### [Exercises]
a. Decide whether each statement agrees with the news report: (i) In November, the "other" dwelling sector fell more sharply than private home building. (ii) The Australian Industry Group's performance of construction index rose in December. (iii) Babcock & Brown entered administration late last year. Answer each with yes or no and quote the deciding words.
b. In the news report, how many jobs did employers shed in December, according to the survey of private businesses?
c. Summarize the news report in three sentences.

### [Excerpt]
^^^^

Economists have been shocked by a 12.8% slump in building approvals for November 2008 and say the poor state of the housing sector could be a sign of impending recession.

Private home building dropped 9.7% in November, while the “other” dwelling sector, which includes apartments and units, crashed 21.9%.

Senior economist Brian Redican at Macquarie Bank described the data as a “shocking result”.

“Policymakers really need to get the housing market moving this year if a recession is to be avoided,” he told Reuters.

“These figures just underline the need to keep cutting interest rates to try and get some traction in housing.”

Construction sector struggles

Given the poor building approvals data, it’s little surprise that Australia’s struggling construction sector is likely to remain under pressure for most of 2009.

The Australian Industry Group’s performance of construction index shrank for the 10th straight month, dropping 1.1 index points in December to 30.9 points, well below the 50 point mark that separates contraction from expansion.

Even more worryingly, new orders also fell for the 10th straight month, indicating that a rapid recovery in the sector is unlikely. Credit remains difficult to obtain and big customers are simply unwilling to commit to projects.

AIG’s associate director of economics and research, Tony Pensabene, is pinning his hopes on public sector infrastructure spending.

“The current weakness in activity is likely to persist into 2009. That said, there remains hope that we will see an early improvement in engineering construction on the back of federal and state government funding commitments.”

Shares slide on bad news from Wall Street

The mini-rally on the Australian sharemarket came to an abrupt end this morning as shares slipped more than 2% in early trade after a rough night on Wall Street.

US stocks suffered their biggest fall in a month, with the Dow Jones Industrial Average sliding 2.7% after a survey of private businesses revealed employers shed 693,000 jobs in December, up markedly from the 476,000 jobs lost in November and well above economist estimates.

The market was also spooked by computer giant Intel, which said its revenue for the fourth quarter would not meet the lowered forecast it had given in November because personal computer sales have slowed dramatically.

The news reminded investors just how deep a recession the US could be facing.

In Australia, the benchmark S&P/ASX 200 index fell 2.3% or 88.3 points to be at 3691.4 points at 12:00 AEDST.

After posting some solid gains in recent days, mining stocks were sold off as global recession fears grew. BHP Billiton lost 5.1%, while a host of smaller zinc and iron companies shed around 7%.

Babcock & Brown on the brink

Investors are also nervously waiting for a further announcement from Babcock & Brown, which has gone into a trading halt pending restructuring talks with its banks.

Worryingly, the company told the market yesterday it believed its accounts will show a “substantial” negative net asset position at the end of 2008.

Babcock narrowly avoided entering administration late last year after its banks gave it time to sell assets.

^^^^

### [Supplied entries]
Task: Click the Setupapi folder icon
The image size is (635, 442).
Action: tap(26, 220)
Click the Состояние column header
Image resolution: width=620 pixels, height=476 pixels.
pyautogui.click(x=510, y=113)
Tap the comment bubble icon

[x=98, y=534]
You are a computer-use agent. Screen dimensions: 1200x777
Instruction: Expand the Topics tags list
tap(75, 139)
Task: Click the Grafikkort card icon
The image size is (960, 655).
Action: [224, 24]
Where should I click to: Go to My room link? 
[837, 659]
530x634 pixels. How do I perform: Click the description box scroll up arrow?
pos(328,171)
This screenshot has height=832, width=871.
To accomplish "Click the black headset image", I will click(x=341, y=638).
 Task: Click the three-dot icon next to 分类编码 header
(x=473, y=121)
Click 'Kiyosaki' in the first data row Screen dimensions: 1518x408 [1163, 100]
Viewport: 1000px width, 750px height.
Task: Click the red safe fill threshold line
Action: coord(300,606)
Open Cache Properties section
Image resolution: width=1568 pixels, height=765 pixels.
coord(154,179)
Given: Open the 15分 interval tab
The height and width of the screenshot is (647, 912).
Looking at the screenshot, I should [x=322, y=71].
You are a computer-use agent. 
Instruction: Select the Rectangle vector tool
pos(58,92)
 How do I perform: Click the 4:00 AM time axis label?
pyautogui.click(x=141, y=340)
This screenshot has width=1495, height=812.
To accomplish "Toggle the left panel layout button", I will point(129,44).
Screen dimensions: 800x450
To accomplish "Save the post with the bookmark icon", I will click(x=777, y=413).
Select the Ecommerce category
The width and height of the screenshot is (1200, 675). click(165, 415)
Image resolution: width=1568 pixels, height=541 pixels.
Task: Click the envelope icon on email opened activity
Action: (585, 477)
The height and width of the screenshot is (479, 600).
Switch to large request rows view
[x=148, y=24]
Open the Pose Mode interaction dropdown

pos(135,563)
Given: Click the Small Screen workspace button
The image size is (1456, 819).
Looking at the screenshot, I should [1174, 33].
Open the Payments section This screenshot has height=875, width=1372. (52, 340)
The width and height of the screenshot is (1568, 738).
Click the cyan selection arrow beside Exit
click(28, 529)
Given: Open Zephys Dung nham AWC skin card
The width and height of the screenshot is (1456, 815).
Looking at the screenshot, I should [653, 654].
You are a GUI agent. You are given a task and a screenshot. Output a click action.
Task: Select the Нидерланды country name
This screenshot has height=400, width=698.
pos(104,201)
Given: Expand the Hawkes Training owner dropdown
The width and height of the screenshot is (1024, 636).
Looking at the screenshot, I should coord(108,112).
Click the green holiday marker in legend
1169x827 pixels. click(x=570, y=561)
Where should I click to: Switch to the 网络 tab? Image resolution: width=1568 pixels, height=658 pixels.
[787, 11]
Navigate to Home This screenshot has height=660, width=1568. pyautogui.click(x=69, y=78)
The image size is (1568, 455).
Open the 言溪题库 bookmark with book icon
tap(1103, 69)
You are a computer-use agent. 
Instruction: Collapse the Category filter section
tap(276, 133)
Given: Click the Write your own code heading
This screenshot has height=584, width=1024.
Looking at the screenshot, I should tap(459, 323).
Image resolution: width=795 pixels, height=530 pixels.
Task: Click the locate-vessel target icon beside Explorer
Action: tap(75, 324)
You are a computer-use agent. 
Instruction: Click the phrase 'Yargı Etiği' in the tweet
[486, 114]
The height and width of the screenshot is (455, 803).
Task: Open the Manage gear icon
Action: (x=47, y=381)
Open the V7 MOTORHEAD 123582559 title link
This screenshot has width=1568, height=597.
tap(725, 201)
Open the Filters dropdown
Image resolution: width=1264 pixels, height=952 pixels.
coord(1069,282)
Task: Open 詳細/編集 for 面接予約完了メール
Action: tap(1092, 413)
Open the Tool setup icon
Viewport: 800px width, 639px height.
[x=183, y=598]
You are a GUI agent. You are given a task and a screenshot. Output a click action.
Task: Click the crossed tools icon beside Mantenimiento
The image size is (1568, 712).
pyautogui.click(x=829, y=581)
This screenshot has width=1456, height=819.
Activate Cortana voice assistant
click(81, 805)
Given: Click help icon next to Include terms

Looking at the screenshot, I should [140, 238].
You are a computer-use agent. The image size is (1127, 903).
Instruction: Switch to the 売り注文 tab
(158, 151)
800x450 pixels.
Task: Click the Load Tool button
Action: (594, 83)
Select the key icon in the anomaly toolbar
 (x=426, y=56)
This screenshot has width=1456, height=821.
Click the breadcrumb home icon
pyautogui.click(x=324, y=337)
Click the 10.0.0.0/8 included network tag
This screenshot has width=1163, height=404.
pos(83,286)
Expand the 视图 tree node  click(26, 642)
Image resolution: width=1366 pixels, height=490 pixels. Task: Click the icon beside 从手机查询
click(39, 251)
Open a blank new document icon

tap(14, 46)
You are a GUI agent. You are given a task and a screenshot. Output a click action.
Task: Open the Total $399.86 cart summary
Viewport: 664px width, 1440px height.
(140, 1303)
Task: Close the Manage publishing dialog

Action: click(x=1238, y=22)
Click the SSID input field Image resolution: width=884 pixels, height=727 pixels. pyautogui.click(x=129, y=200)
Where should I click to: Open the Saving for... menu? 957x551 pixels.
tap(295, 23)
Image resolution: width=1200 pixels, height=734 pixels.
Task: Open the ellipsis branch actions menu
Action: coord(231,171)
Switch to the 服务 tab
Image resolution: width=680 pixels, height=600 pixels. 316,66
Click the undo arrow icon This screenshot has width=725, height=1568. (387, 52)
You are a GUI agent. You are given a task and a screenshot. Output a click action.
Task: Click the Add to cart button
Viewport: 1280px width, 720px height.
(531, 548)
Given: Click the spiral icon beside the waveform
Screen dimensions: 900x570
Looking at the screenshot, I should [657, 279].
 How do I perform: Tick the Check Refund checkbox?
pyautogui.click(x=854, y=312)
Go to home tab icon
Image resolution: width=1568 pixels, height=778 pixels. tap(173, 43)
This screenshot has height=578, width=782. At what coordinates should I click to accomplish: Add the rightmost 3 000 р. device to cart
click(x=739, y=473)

^^^^

### [Set of answers]
a.
(i) Yes: "Private home building dropped 9.7% in November" and the other dwelling sector "crashed 21.9%."
(ii) No: "dropping 1.1 index points in December to 30.9 points"
(iii) No: "Babcock narrowly avoided entering administration late last year"

b. 693,000 jobs.

c. Building approvals slumped 12.8% in November 2008, and economists said the poor state of the housing sector could signal an impending recession. The construction sector shrank for the 10th straight month, and one industry economist hoped that government funding would bring an early improvement in engineering construction. Australian shares fell more than 2% in early trade after a rough night on Wall Street, and investors awaited news from Babcock & Brown, which had gone into a trading halt pending restructuring talks with its banks.